Darncoolguy1: Solo: Step off it.

Darncoolguy1: Somehow, I think that there is a deep subplot to be explored from here.

sabbath midnight: *blinks and tugs on Solo's skirt* Didn't they have your size...?

Darncoolguy1: Uhm. Ladies and Gentlement, we have to go on. Adam, James, and whatever the big boss is wait for us.

sabbath midnight: *nods and stands, placing a hand on her grenade bag*

sabbath midnight: Solo: *puts on some dark shades and walks into Kei*

Darncoolguy1: O.o

Darncoolguy1: I knew it! There is a subplot!

Darncoolguy1: But we don't have time for it.

Darncoolguy1: *shoots Corey* THAT"S FOR THE DISTURBING BIKINIS!

Darncoolguy1: Ok, now we can go on.

sabbath midnight: *walks further and hits the end of the tunnel* ....owie

Darncoolguy1: What the?

Darncoolguy1: Kei, where do we go next? We need to get out of the mansion.

sabbath midnight: Kei: Hm, there was a door there last time...*reaches out and finds a handle, pushing it and opening the door* Ah, yes...

sabbath midnight: *groans*

Darncoolguy1: Oh lord.

sabbath midnight: *stands up and brushes self off*

Darncoolguy1: Are you Ok?

sabbath midnight: *sniffles cutely and shakes head*

Darncoolguy1: *hugs* Better? Or do I need to kiss your boo-boo?

Darncoolguy1: Solo and Kei: *roll thier eyes*

sabbath midnight: *nods and sniffles* It hurts, Josh....

sabbath midnight: Solo: Dear Lord...*walks outside and falls into a trench*

Darncoolguy1: Aw Jamie... *takes her in his arms and give a passionate long kiss* All better?

Darncoolguy1: Kei: *walks out and falls in ditch too*

sabbath midnight: *looks down* I'm fine, but they aren't....

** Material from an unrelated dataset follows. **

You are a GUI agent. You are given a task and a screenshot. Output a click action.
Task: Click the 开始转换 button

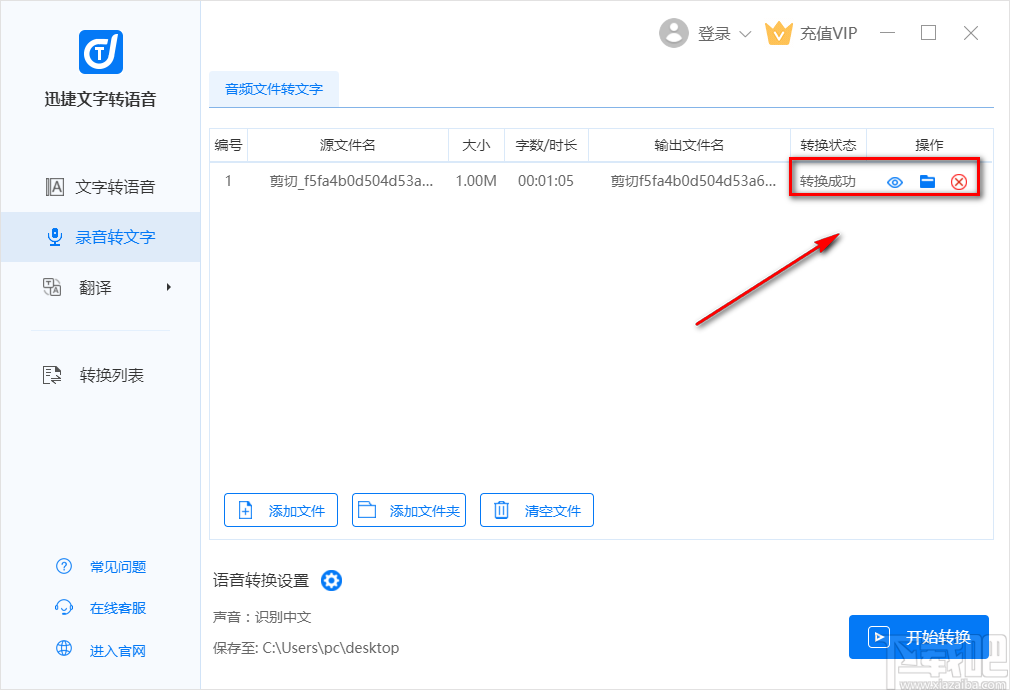tap(918, 636)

Darncoolguy1: *walks over* *peers in ditch* Everything OK?

sabbath midnight: Solo and Kei: *shake their heads and groan*

Darncoolguy1: Ok, No kisses for you all though.

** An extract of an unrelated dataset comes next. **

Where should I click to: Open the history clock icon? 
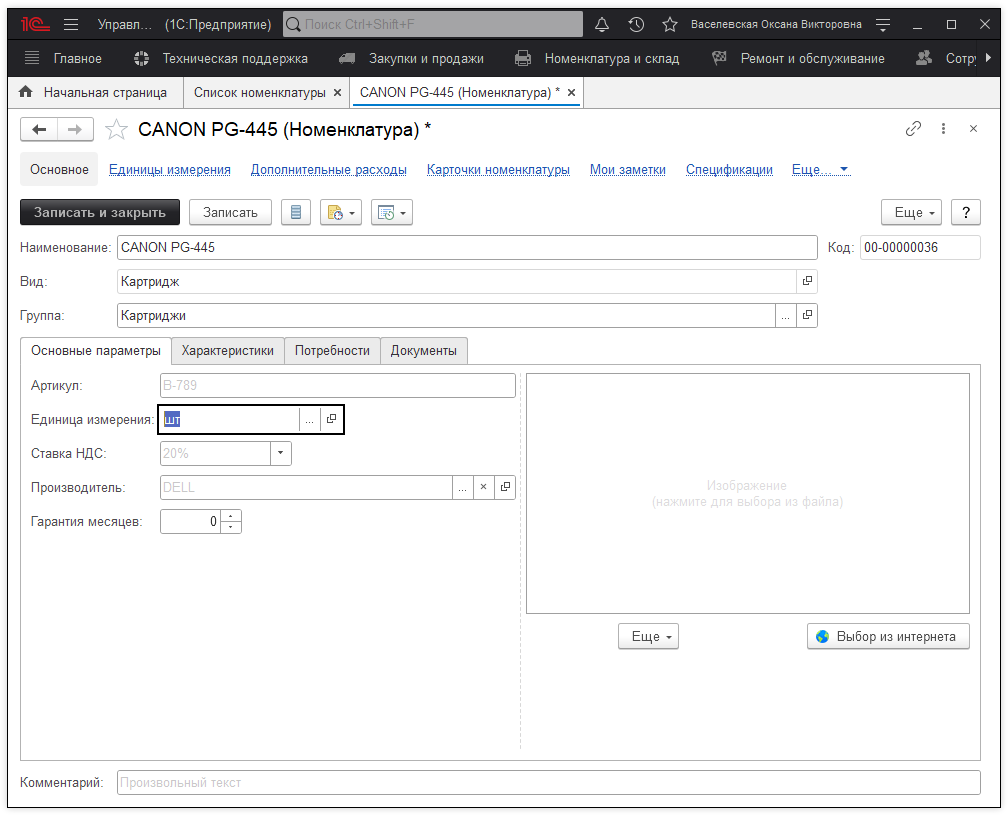636,25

Darncoolguy1: *pulls out THE rope* Can you guys climb?

sabbath midnight: Solo: I don't think my character can do that....

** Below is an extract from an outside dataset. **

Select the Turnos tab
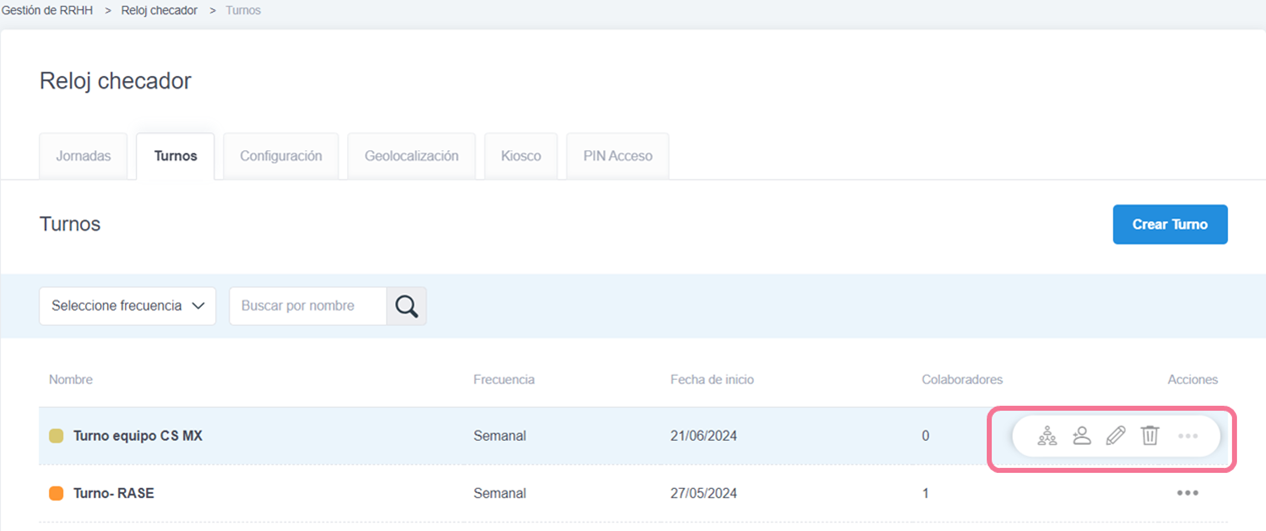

sabbath midnight: Try Jumping...

sabbath midnight: Solo: *does so*

Darncoolguy1: lol.

Darncoolguy1: Kei, is your character a climber or jumper?

sabbath midnight: Kei: *thinks and grabs the rope* Climber, it
seems...

Darncoolguy1: Yea! *pulls the rope up slowly while she climbs*

Darncoolguy1: What happened? Why is there a giant ditch? I though you came from that door.

sabbath midnight: Kei: Well....I came from a door that looked a lot like that...*points a few meters over*

sabbath midnight: Solo: Jeez...my outfit got all dirty...

Darncoolguy1: JUSTIN: CHANGE INTO THE OTHER CLOTHES! MY SCRIPT SAYS I SHOULD SAY SOLO TREMAINE, THE REGULAR JOE, AND, KEI THE PLUSHIE DRAWER, HAS JOINED YOUR FUCKING STUPID PARTY>

sabbath midnight: Solo: *glares at the sky and gets changed into the new clothes* Happy, dammit?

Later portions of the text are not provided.